● Assignment
Reproduce the data exactly; no word may be added or dropped.
+++
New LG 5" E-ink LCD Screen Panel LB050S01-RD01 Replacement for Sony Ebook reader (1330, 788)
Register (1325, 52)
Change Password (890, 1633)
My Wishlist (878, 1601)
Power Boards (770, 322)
+++
● Solution
New LG 5" E-ink LCD Screen Panel LB050S01-RD01 Replacement for Sony Ebook reader (1330, 788)
Register (1325, 52)
Change Password (890, 1633)
My Wishlist (878, 1601)
Power Boards (770, 322)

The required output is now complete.